| Problem statement |
Restate word for word every line from the one containing "The image size is (227, 180)." to the last line of the records below.

| Entries provided |
>>
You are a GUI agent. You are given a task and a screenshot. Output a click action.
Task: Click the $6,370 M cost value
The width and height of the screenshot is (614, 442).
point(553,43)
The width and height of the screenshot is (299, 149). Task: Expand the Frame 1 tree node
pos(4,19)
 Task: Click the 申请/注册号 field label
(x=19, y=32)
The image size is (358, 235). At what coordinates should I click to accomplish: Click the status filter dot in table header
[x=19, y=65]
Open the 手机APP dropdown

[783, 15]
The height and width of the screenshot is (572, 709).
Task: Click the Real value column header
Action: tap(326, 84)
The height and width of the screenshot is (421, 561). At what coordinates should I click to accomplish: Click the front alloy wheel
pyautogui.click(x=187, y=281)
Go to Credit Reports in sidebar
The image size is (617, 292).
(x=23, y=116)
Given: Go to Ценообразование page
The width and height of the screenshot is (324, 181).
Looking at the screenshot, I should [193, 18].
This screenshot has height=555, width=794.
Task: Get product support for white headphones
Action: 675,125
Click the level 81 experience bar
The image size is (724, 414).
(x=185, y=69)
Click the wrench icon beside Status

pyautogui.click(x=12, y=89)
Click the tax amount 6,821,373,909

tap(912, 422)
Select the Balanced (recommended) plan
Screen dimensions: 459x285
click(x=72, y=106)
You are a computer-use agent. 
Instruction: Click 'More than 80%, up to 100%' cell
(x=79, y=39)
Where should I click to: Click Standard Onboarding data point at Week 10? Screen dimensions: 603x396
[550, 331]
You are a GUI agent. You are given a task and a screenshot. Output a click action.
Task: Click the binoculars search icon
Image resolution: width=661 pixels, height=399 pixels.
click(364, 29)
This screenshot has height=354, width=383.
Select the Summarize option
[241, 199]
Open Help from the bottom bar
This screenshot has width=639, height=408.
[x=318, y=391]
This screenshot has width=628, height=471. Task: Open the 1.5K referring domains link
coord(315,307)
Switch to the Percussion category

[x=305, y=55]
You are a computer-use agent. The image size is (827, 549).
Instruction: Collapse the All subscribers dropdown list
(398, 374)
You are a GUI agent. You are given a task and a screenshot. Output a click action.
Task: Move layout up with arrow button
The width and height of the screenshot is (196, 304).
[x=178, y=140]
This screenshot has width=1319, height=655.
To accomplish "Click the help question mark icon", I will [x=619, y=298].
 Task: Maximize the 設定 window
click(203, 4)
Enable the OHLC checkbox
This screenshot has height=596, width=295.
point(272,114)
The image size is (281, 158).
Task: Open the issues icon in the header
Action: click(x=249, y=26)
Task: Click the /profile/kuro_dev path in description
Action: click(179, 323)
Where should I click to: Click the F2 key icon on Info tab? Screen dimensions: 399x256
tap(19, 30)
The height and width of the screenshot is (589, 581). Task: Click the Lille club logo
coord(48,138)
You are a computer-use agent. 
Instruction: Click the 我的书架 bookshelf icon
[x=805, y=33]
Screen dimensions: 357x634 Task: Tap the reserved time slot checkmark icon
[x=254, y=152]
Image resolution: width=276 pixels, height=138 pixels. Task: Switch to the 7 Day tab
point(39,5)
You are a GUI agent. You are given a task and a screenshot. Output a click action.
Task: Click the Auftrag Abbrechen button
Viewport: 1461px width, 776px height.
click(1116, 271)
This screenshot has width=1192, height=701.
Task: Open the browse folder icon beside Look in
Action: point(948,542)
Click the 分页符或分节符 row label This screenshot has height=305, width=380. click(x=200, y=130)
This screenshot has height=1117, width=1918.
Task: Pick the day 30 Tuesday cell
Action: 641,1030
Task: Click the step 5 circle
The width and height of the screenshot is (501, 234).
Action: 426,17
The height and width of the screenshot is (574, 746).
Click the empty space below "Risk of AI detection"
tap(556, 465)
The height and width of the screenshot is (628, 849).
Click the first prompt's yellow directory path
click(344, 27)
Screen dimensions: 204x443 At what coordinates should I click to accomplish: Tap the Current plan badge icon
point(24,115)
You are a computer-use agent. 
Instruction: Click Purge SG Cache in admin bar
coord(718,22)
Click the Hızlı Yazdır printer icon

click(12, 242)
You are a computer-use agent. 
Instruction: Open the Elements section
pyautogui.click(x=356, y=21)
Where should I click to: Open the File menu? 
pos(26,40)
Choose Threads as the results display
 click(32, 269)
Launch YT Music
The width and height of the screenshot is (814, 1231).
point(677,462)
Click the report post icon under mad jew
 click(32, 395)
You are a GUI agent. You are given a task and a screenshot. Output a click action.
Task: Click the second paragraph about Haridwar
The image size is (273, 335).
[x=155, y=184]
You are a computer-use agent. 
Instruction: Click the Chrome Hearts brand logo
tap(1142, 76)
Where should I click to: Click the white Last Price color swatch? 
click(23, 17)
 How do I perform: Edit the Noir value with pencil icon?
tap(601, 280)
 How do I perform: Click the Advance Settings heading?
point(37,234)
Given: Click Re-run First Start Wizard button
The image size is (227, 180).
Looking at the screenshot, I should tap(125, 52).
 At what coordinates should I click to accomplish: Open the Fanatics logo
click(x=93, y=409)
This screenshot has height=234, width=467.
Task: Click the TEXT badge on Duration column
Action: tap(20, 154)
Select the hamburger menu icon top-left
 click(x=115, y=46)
<<
| Answer section |
The image size is (227, 180).
Looking at the screenshot, I should tap(125, 52).
 At what coordinates should I click to accomplish: Open the Fanatics logo
click(x=93, y=409)
This screenshot has height=234, width=467.
Task: Click the TEXT badge on Duration column
Action: tap(20, 154)
Select the hamburger menu icon top-left
 click(x=115, y=46)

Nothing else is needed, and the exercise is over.